The European Commission recommended on Tuesday that Croatia joins the border-free Schengen area, more than four years after the Balkan country applied for membership.
Croatia became an EU member in 2013 but to join the Schengen area it had to convince Brussels that it was able to effectively manage the bloc's external border, a particularly sensitive issue since Europe's 2015 migrant crisis.
Membership of the Schengen zone is expected to benefit the Croatian economy and its tourism sector which accounts for nearly one fifth of the country's output, as checks to the cross-border movement of people would be removed.

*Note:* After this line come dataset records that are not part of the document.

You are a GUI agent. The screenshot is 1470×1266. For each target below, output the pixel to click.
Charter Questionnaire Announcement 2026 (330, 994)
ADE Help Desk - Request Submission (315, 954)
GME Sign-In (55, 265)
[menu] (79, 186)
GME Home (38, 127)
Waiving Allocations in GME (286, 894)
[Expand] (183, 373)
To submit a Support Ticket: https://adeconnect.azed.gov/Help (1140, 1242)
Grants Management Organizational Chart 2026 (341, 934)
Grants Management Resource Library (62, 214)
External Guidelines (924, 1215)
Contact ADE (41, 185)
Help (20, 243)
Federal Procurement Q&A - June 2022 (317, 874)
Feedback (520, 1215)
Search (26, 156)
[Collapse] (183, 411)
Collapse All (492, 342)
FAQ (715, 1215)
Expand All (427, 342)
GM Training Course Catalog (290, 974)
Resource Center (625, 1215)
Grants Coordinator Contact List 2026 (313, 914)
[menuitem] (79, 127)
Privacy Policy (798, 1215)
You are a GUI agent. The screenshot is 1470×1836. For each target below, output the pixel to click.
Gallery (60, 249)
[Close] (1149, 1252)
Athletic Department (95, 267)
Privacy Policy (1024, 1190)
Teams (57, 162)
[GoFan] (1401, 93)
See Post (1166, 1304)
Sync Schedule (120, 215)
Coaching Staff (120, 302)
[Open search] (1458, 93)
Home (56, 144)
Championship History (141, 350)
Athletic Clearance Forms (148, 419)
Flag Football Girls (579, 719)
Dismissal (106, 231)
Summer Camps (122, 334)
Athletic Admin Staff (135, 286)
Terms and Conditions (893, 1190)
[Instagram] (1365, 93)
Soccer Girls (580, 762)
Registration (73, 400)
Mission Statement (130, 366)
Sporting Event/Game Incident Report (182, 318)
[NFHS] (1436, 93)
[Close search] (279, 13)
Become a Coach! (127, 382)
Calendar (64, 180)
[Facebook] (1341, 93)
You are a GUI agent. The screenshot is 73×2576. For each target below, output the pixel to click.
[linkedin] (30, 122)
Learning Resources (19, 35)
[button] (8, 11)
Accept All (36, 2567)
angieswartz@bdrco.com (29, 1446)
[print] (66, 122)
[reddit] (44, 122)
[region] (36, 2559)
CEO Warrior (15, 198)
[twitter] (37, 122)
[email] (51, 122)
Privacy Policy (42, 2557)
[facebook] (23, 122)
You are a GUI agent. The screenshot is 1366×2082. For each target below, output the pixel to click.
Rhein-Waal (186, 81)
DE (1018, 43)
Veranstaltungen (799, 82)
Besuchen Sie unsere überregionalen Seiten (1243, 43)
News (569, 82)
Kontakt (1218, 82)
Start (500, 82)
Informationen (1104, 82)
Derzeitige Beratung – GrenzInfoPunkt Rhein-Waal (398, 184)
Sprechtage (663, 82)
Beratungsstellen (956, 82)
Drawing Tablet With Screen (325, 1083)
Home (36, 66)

‘Croatia has taken the measures to ensure that the necessary conditions are met (to join Schengen),’ the EU commissioner for migration Dimitris Avramopoulos told a news conference in Strasbourg.
The decision to allow Croatia to join the Schengen area must be upheld by all EU governments. France last week blocked the opening of EU membership talks with North Macedonia and Albania despite the commission's recommendation to begin negotiations.
‘Croatia will need to continue working on the implementation of all ongoing actions, in particular its management of the external borders,’ the commission said in a note.
The Schengen zone comprises 22 of the EU's 28 member states as well as four non-EU members - Norway, Iceland, Switzerland and Liechtenstein. As well as Croatia, the other EU members not in Schengen are Britain, Ireland, Bulgaria, Romania and Cyprus.